> **THE TASK**:
Find "You are a GUI" in the material, then return exactly the line containing it and all lines after it to the end, leaving out pictures.

=== Begin Enclosure ===

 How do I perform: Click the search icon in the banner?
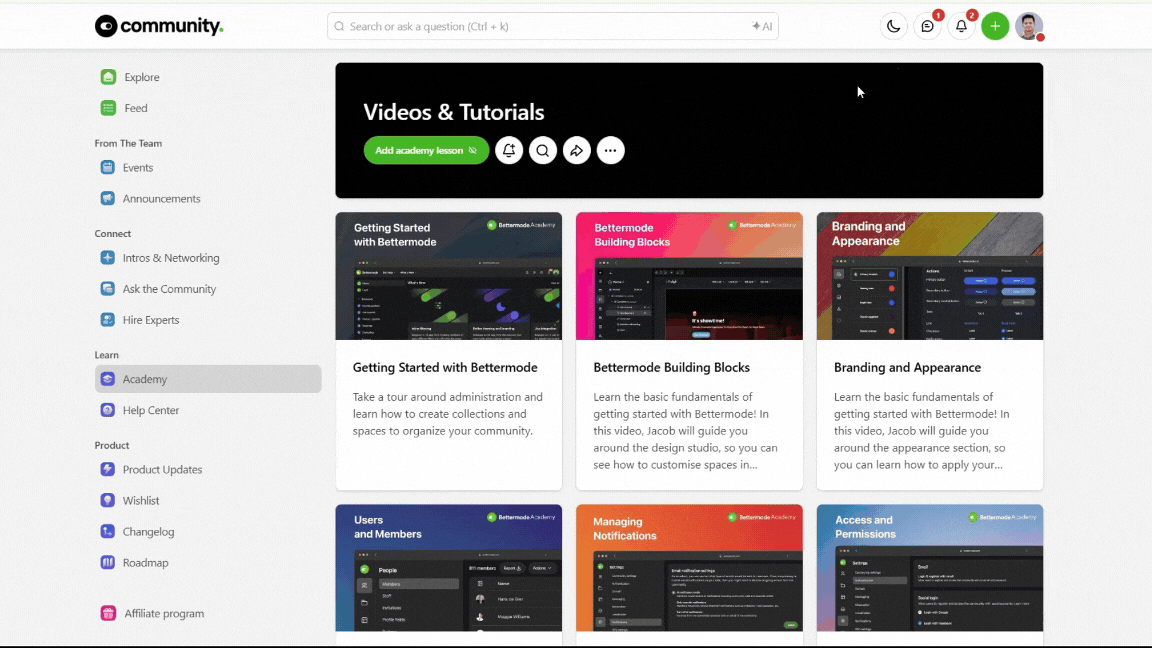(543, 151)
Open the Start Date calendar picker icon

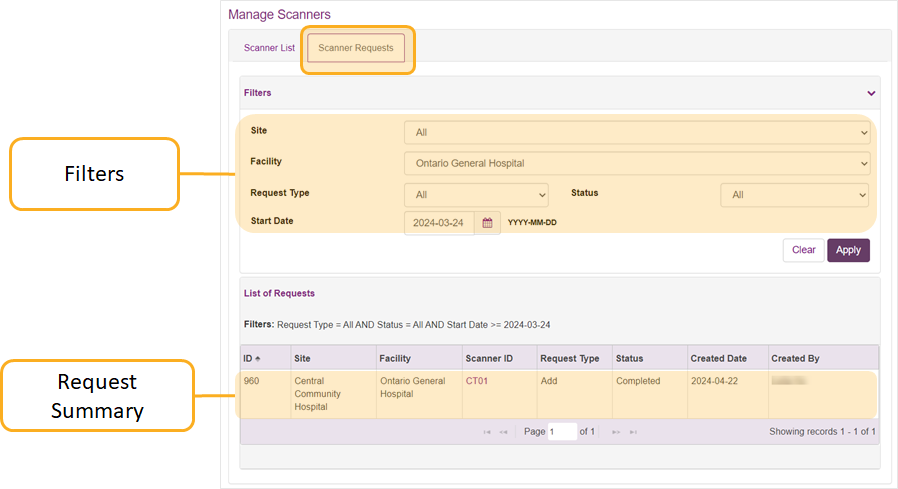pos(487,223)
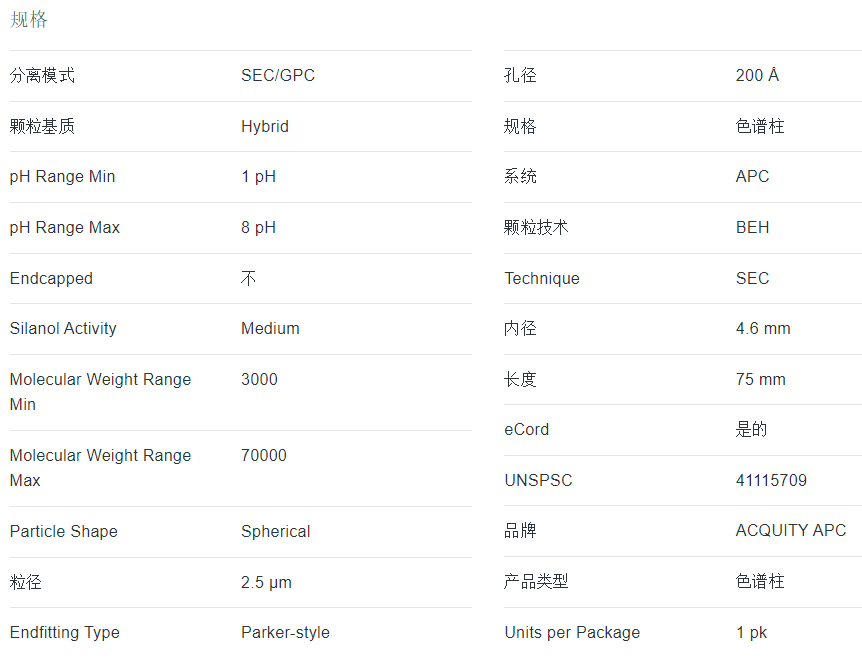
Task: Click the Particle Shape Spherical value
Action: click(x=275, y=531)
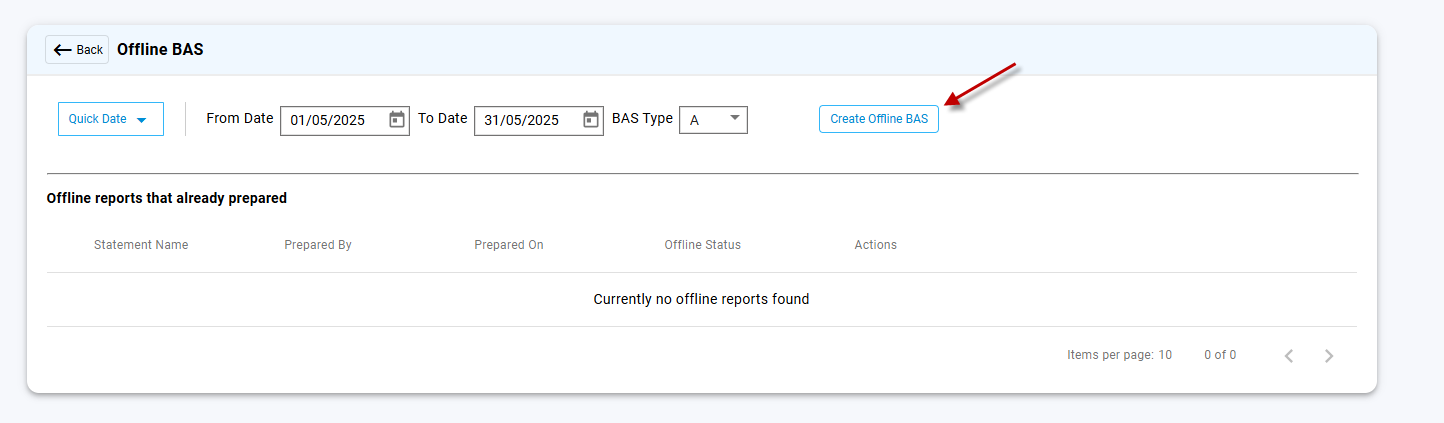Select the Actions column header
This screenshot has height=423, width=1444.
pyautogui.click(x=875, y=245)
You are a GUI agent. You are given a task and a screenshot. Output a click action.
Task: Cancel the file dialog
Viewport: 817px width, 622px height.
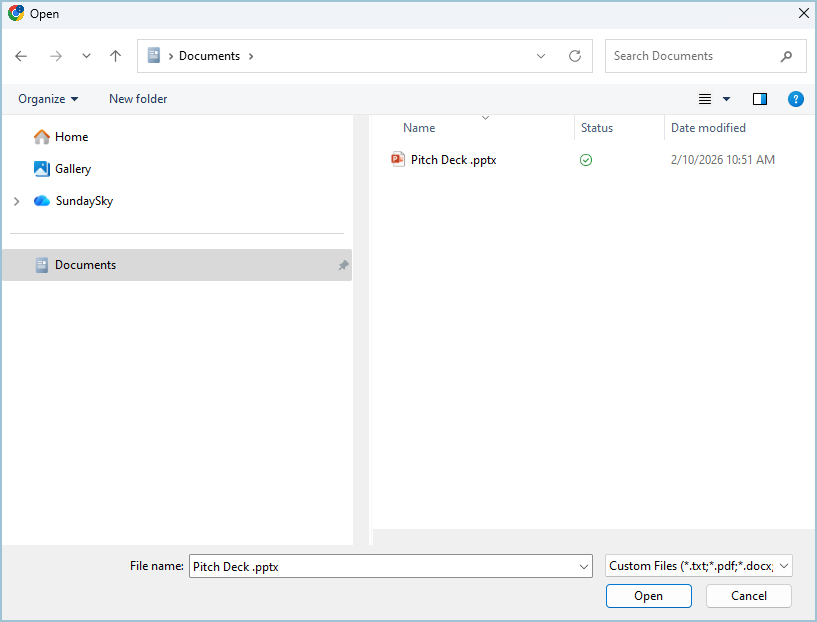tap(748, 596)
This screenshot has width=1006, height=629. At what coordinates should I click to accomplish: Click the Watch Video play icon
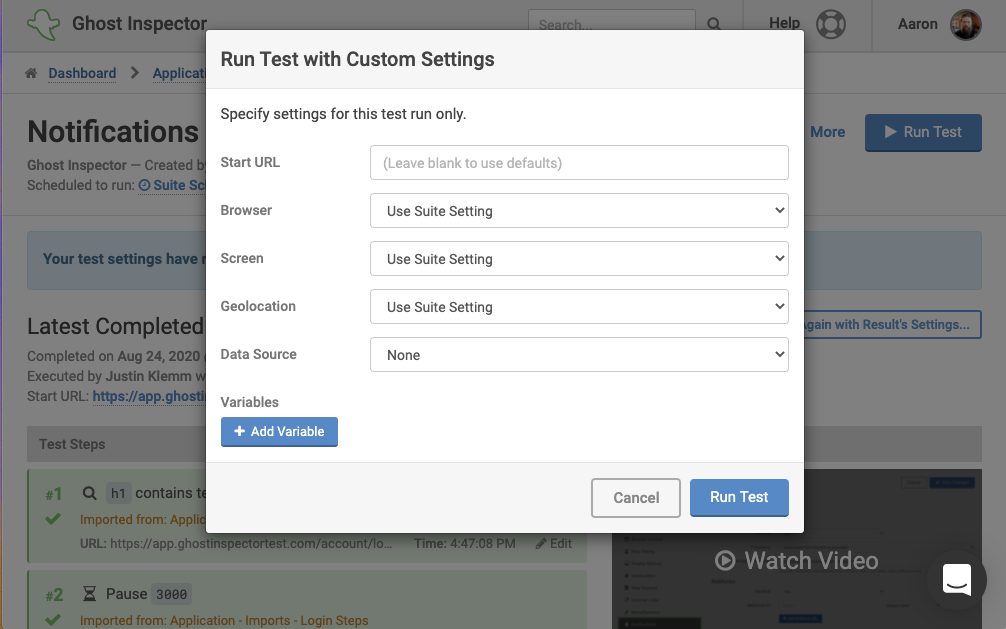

=== End Enclosure ===

> **THE COMPLETED TASK**:
You are a GUI agent. You are given a task and a screenshot. Output a click action.
Task: Cancel the file dialog
Viewport: 817px width, 622px height.
tap(748, 596)
This screenshot has width=1006, height=629. At what coordinates should I click to accomplish: Click the Watch Video play icon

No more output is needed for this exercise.